Viktor Orban has threatened to collapse the EU’s sanctions regime against Moscow this week if Ukraine does not allow the transit of Russian gas through pipelines in its territory.
The Hungarian prime minister said: “Now the issue of extending sanctions is on the agenda, I have put on the handbrake and asked European leaders to understand that this cannot continue.” The bloc’s sanctions are due to expire on January 31 and cannot be renewed if Hungary vetoes them.
Should they be lifted, some €200 billion of frozen Russian assets, used as collateral for a €48 billion loan to Ukraine, would immediately become available to President Putin. “If that happens, Russia wins the war, it’s as simple as that,” Peter Kreko, the director of the Political Capital Institute, a Hungarian think tank, said.
On January 1, Kyiv refused to renew a five-year deal that allowed Russian gas to flow into Hungary and Slovakia through the Druzhba pipelines. The deal nets the Kremlin around €5 billion each year. Orban and his Slovakian counterpart, Robert Fico, have claimed that severing the gas supply damages their economies and mean they had to pay more to import gas from elsewhere, but analysts argue otherwise.
“The narrative that Hungary gets Russian gas at a better price than other EU countries is entirely fake — we know from the central statistical office that expenditure on energy follows the price of gas for other countries,” Kreko said.
“Hungary is often buying gas when it is at market highs, so it’s hard to imagine the members of the Hungarian government do not have some personal economic interest in the flow of Russian gas.”
Critics argue that Hungary has had years to diversify its supply in the same way as other European countries and has simply chosen not to. Where Europe as a whole has reduced pipeline imports from 40 per cent in 2021 to 8 per cent in 2023, Hungary is increasing annual imports from Russia by more than 2 billion cubic metres. President Zelensky has offered Azerbaijani gas through Ukraine instead, but Orban has insisted on Russian produce.
President Zelensky has offered alternative gas transfers through the Druzhba pipelines
MARTIN DIVISEK/EPA
“For some reason Orban is really keen on Russian gas when there are other resources available from Norway and other countries,” Kreko said.
Hungarian investigative journalists suspect that the activities of MET Holding, an energy conglomerate founded by Benjamin Lakatos, a close ally of Orban, could provide clues to the prime minister’s preference for Russian gas.
A 2015 article by the news site 444.hu reported that MET had been purchasing discounted Russian gas and reselling it to the Hungarian state energy company at a higher rate, with its shareholders profiting at the expense of taxpayers. The article also alleged Orban’s direct involvement in the scheme.
At the time Csaba Lantos, who was then chairman of MET, denied Orban was involved with the company in any way. Lantos is now Orban’s minister for energy.
Today MET’s activities are hidden behind Swiss privacy laws. “The company is run from Switzerland, they pose as an international company and claim most of their activities are outside Hungary,” said Szabolcs Panyi, a journalist at Direkt36. “But because they are based in Switzerland we can’t find out what they’re really doing.”

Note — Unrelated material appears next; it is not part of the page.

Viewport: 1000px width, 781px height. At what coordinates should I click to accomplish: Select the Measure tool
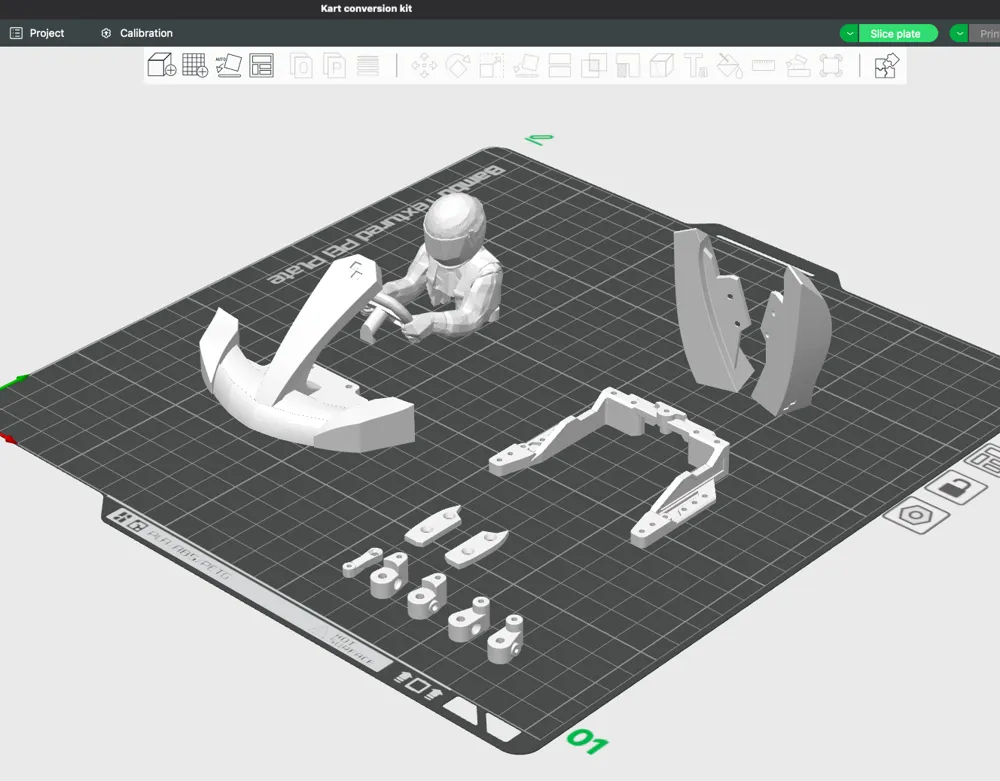[763, 66]
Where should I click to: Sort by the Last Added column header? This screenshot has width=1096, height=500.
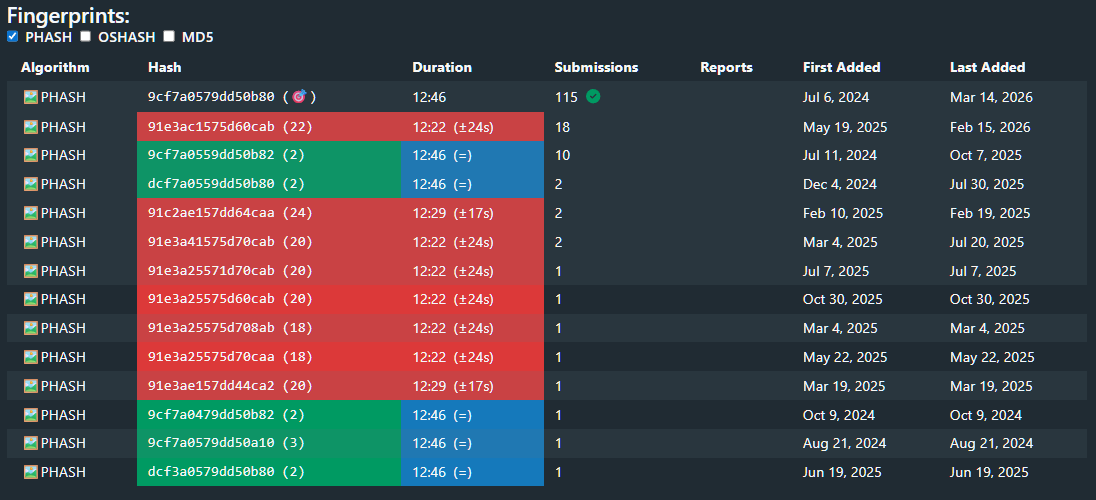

Those who have been targets of Orban’s repressive domestic policies believe the EU must finally take decisive steps to bring Budapest into line with European values.
“The EU’s biggest mistake was to give member states the veto option,” said Balint Magyar, a research fellow at the Central European University, a George Soros-backed institution that Orban’s regime forced to relocate to Vienna in 2019. “They need to recognise that Hungary is not an illiberal democracy, it is an autocratic client state of Putin run by a criminal. Now the EU is in a life-or-death fight with Russia, Orban needs to be isolated and treated as a criminal.”
There are signs that Europe is starting to wake up to the dangers posed by pro-Kremlin leaders in Budapest and Bratislava. A trip to Moscow by Fico last week triggered mass protests against his leadership and prompted four Slovak MPs to withdraw their support — denying Fico a parliamentary majority and threatening to trigger snap elections.
On Saturday Poland, which holds the rotating EU Council presidency, warned Orban that there would be “consequences” if he continued to side with Putin.
“If Prime Minister Viktor Orbán really blocks European sanctions at a key moment for the war, it’ll be absolutely clear that in this big game for the security and future of Europe, he is playing in Putin’s team, not in ours,” the Polish prime minister Donald Tusk posted on X. “With all the consequences of this fact.”